Guest Post by Jaxon Washburn

I watched the 1940 film Brigham Young produced by 20th Century Fox recently and was caught off-guard by its refreshingly sympathetic treatment of the early Mormon experience.

Featuring Dean Jagger (who later became a baptized member) as Brigham Young and Vincent Price as Joseph Smith, the plot spans from the persecutions leading up to Smith’s martyrdom at the hands of a violent mob to the eventual exodus and arrival of tens of thousands of Mormon pioneers to the Salt Lake Valley, under the leadership of Brigham Young.

A few things in particular struck me:

1) The film is essentially Hollywood’s first large scale depiction of Mormon history, being released after years of Silent Era exploitative pictures which depicted Latter-day Saints as little more than barbaric human traffickers and criminals. It bore the challenge of compactly establishing the basic driving factors for how the Saints ended up in Utah to a mainstream (and hardly sympathetic) national audience, electing to frame the Mormon experience within the lens of religious freedom and collective security.

2) Its framing and release in 1940 was an intentional commentary on the contemporary and worsening systematic persecutions of the Jews in Germany/Europe.
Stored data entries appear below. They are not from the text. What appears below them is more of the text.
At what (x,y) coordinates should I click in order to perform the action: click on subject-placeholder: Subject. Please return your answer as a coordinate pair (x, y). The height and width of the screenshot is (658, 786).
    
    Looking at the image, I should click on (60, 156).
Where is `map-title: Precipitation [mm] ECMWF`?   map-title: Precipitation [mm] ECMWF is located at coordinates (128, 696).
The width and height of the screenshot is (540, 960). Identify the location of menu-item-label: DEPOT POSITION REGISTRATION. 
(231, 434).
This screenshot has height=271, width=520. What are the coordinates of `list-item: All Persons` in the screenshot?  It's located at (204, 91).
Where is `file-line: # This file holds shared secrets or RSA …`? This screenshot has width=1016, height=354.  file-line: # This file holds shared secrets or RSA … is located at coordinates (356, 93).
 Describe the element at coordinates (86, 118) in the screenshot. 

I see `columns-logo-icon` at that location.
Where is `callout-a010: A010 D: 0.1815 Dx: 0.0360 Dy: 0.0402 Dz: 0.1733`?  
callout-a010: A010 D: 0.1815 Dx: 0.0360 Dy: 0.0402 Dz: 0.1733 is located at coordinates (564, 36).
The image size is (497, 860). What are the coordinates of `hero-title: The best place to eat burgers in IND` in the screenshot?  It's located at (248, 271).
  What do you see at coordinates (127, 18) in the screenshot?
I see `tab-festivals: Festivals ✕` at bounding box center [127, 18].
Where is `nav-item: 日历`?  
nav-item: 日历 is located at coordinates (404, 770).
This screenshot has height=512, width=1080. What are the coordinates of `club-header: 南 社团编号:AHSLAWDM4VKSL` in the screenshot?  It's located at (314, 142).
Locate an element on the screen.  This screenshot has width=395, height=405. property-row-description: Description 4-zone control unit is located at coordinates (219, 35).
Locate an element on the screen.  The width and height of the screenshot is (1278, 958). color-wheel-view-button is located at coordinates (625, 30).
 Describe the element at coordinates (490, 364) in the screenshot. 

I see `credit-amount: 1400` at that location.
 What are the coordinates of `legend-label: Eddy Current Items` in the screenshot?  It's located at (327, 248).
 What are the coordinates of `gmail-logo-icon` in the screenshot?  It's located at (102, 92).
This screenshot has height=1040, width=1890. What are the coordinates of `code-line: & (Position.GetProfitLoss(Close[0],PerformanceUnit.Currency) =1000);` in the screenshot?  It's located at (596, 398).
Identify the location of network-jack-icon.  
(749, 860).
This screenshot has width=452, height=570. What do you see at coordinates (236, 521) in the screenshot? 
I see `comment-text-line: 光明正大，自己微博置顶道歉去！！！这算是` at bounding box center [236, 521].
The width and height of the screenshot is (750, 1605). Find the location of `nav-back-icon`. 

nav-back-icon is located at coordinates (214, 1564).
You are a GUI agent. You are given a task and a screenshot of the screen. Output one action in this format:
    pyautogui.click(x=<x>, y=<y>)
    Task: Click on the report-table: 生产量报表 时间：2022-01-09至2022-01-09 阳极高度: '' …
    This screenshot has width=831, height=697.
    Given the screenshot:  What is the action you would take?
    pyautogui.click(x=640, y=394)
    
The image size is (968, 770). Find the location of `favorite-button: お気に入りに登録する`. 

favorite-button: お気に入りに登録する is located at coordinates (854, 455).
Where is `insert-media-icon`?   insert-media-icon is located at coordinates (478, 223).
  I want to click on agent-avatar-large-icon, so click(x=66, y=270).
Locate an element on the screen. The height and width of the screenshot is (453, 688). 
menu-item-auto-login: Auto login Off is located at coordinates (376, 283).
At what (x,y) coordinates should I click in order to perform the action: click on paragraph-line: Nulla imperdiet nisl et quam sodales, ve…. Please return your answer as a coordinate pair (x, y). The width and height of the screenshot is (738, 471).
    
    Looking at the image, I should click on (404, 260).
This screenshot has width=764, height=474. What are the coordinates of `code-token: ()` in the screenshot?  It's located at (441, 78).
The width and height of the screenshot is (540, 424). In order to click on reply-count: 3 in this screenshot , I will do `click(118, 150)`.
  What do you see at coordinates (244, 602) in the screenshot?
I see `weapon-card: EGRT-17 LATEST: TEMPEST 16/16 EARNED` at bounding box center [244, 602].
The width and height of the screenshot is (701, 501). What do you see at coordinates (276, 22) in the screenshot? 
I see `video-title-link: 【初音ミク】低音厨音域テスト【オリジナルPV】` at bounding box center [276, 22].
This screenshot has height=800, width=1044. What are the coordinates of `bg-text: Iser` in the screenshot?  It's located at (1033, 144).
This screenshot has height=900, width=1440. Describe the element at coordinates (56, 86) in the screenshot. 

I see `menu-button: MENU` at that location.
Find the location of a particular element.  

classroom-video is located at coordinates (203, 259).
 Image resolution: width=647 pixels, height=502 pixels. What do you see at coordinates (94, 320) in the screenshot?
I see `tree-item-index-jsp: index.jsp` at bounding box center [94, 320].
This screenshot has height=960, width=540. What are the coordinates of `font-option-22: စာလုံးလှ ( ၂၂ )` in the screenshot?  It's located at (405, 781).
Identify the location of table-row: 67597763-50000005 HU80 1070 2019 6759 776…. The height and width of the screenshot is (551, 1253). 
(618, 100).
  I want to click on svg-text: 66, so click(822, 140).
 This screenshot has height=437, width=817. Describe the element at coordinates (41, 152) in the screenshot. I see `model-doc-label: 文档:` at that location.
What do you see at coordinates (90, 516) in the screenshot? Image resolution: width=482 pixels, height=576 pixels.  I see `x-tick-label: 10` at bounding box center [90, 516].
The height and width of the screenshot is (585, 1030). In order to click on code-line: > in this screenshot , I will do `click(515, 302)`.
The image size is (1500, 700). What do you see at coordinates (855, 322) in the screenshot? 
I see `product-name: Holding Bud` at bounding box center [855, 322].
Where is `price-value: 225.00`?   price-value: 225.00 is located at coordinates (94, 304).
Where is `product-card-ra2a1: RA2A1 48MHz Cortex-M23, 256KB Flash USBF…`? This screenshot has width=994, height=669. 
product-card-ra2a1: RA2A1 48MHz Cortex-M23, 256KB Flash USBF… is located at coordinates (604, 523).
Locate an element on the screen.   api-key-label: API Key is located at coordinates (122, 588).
Indeed, the horror of Kristallnacht had occurred just two years previously, with the producers of the film similarly referring to the Mormon sufferings as “pogroms.” Should this feel excessive to anyone, Raphael Lemkin, who coined the term “genocide,” was of the view that the Mormon experience in Missouri qualified.

3) On a smaller front, the script features a reference to how Mormons were considered outside the bounds of “Whiteness” at the time. Brigham Young is humanized by repeatedly questioning the reality of his own prophetic calling. Several passing and direct references to polygamy are made, including a more extended exchange depicting its rightful difficulty as a subject, especially for women.

4) While not produced by the LDS Church, its depiction would likely be considered fairly hagiographic by today’s historical standards. Juxtaposed against what typically passes for a “nuanced and humanizing” (I say that with at least a small degree of eyeroll) account of Mormonism in the popular image and again, it was a refreshing departure — although a bloodthirsty, tyrannical, and warmongering Young surely isn’t far off in the forthcoming Netflix show, “American Primeval.”

I suppose part of what was “refreshing” in this respect was not feeling overly “preached” to with the claimed “important conversations” that contemporary Hollywood feels the need to lecture Latter-day Saints on regarding the ills and harms internal to their own tradition and community—and rarely from the positionality of practicing, invested believers.

To be clear, I’m not saying that former members of the faith have no place at the table of conversation on critical Mormon topics. If we altogether ignore their contributions, current members risk their own form of media blindness as well. My point is more that it can seem an all-too-convenient marriage of forces when a largely conservative-faith allergic Hollywood happily platforms those with the reductive and jaded outlook that Mormon media depictions must devolve into either comedy or horror.


Jaxon Washburn is a doctoral student at the University of California – Los Angeles’ Near Eastern Languages & Cultures department, specializing in Armenian studies. Outside of his emphasis, he also writes broadly on Mormonism, interfaith topics, and the study of religion.